> **Excerpt to read**:
THIRD COMPREHENSIVE AMENDMENT TO FINANCING DOCUMENTS

EX-10.2 3 exhibit10-2.htm THIRD AMENDMENT TO MASTER LOAN AGREEMENT
Exhibit 10.2

THIRD COMPREHENSIVE AMENDMENT TO FINANCING DOCUMENTS
THIS THIRD COMPREHENSIVE AMENDMENT TO FINANCING DOCUMENTS (this "Amendment") is dated September 9, 2014, by and among GSE SYSTEMS, INC., a Delaware corporation ("GSE"), GSE POWER SYSTEMS, INC., a Delaware corporation ("GSE Power Systems"), and GSE ENVISION LLC, a New Jersey limited liability company ("GSE EnVision" and with GSE and GSE Power Systems, each a "Co-Borrower" and collectively, the "Co-Borrowers") and SUSQUEHANNA BANK, a Pennsylvania state chartered commercial banking corporation (the "Bank"); witnesseth:
RECITALS
WHEREAS, pursuant to a Master Loan and Security Agreement dated November 22, 2011 by and among GSE, GSE Power Systems and GSE EnVision Inc. (collectively, the "Original Borrowers") and the Bank (the "Original Agreement"), as amended by that certain Comprehensive Amendment to Financing Documents dated March 31, 2012 (the "First Amendment"), and that certain Letter Agreement dated July 29, 2013 from the Bank (the "Letter Agreement"), as amended by that certain Second Comprehensive Amendment to Financing documents dated April 8, 2014 (the "Second Amendment") and collectively with the Original Agreement, the First Amendment and the Letter Agreement, the "Loan Agreement"), the Bank extended a revolving credit facility to the Original Borrowers in the principal amount of Seven Million Five Hundred Thousand Dollars ($7,500,000) (the "Credit Facility"), as evidenced by a Revolving Credit Note given by the Original Borrowers in favor of the Bank dated November 22, 2011 in the face amount of $7,500,000, which note was amended and restated in its entirety by that certain Amended and Restated Revolving Credit Note from the Co-Borrowers in favor of the Bank dated March 31, 2012; and
WHEREAS, the Bank and the Co-Borrowers have determined to modify certain provisions of the Financing Documents (as defined in the Loan Agreement), all in accordance with the provisions of this Amendment.

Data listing
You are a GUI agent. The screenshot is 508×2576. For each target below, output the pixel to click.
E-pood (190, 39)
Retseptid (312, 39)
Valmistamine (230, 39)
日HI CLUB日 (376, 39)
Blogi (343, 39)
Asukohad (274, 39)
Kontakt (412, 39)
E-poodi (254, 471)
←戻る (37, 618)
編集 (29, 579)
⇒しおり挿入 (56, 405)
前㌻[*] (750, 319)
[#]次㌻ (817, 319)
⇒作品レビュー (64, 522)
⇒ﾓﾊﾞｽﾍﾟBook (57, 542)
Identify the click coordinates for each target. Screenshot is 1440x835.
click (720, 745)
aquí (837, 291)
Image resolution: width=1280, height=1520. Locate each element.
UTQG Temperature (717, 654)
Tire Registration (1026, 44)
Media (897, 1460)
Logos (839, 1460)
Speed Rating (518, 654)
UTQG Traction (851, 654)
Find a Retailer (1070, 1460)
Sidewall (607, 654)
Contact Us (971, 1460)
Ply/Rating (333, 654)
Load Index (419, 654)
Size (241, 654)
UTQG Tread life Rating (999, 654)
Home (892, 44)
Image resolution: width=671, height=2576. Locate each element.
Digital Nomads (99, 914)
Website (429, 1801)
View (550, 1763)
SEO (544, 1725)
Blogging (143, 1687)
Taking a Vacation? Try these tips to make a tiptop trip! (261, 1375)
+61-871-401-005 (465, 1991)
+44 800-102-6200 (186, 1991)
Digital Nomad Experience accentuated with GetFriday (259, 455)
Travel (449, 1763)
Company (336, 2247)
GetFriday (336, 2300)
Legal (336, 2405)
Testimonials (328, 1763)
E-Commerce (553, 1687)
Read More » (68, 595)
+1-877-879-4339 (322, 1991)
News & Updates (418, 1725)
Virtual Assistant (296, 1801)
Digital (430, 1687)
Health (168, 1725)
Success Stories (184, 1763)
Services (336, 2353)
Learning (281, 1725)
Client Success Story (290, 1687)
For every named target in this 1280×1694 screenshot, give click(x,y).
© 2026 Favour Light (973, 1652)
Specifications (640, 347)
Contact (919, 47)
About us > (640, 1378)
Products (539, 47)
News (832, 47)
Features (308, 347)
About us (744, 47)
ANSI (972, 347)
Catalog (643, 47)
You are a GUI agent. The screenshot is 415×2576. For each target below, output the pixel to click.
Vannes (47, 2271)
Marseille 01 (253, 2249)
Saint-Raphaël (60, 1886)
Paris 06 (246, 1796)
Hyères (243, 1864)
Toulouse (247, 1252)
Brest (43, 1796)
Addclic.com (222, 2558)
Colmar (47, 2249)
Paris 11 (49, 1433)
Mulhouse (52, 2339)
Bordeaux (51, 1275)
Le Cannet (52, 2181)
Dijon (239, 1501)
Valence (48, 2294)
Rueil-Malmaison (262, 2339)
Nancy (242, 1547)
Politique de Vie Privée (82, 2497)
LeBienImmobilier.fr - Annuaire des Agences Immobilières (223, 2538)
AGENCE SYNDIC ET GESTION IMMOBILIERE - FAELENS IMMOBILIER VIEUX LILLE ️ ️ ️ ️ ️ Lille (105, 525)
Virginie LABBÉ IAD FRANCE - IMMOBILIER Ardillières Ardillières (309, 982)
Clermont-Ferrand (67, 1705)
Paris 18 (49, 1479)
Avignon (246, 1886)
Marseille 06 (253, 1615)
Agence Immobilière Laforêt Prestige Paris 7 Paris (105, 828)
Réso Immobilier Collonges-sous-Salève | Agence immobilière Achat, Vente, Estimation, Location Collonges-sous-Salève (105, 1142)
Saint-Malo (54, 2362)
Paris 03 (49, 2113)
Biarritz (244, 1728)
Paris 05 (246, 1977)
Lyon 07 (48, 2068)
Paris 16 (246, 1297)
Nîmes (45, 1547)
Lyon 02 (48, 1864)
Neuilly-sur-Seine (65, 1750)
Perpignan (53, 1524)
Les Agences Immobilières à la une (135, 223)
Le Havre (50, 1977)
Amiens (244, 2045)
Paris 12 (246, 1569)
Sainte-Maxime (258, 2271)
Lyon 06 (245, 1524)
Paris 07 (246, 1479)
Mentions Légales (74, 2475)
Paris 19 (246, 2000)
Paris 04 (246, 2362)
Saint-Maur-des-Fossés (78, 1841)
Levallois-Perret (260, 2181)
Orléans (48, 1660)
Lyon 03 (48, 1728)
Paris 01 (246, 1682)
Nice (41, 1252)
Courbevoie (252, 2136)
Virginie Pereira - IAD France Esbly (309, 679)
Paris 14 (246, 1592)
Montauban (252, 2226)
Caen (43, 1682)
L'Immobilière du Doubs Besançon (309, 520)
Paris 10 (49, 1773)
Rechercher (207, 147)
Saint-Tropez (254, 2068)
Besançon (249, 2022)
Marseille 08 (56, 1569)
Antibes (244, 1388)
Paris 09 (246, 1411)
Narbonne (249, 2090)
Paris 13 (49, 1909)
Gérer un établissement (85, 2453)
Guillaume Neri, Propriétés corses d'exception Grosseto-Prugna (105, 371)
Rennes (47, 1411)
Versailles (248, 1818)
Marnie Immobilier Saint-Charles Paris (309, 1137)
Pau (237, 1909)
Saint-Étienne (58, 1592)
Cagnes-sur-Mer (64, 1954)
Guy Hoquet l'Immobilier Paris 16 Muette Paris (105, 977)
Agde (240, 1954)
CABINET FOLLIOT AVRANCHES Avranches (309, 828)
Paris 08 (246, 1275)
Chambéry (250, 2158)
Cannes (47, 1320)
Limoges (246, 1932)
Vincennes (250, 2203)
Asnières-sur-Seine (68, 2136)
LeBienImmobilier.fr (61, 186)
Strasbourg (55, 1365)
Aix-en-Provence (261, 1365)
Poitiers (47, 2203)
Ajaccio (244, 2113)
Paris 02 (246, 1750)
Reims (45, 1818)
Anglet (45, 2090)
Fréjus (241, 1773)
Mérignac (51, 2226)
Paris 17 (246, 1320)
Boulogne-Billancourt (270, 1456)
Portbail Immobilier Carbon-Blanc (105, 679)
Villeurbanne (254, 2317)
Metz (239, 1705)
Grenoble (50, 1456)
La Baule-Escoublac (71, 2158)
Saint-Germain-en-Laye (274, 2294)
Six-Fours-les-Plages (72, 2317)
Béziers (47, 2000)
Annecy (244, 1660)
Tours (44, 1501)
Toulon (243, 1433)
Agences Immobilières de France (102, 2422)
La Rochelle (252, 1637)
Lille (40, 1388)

> **Brief 1**:
Answer these questions about the amendment to financing documents:
(a) On what date is the amendment dated?
(b) In which state is GSE EnVision organized as a limited liability company?
(c) What is the principal amount of the revolving credit facility the Bank extended?
> **Brief 2**: Retype the part of the data listing that opens with the line containing "Anglet (45, 2090)" and closes with the final row of the listing.

> **Task result 1**:
(a) September 9, 2014
(b) New Jersey
(c) Seven Million Five Hundred Thousand Dollars ($7,500,000)

> **Task result 2**:
Anglet (45, 2090)
Fréjus (241, 1773)
Mérignac (51, 2226)
Paris 17 (246, 1320)
Boulogne-Billancourt (270, 1456)
Portbail Immobilier Carbon-Blanc (105, 679)
Villeurbanne (254, 2317)
Metz (239, 1705)
Grenoble (50, 1456)
La Baule-Escoublac (71, 2158)
Saint-Germain-en-Laye (274, 2294)
Six-Fours-les-Plages (72, 2317)
Béziers (47, 2000)
Annecy (244, 1660)
Tours (44, 1501)
Toulon (243, 1433)
Agences Immobilières de France (102, 2422)
La Rochelle (252, 1637)
Lille (40, 1388)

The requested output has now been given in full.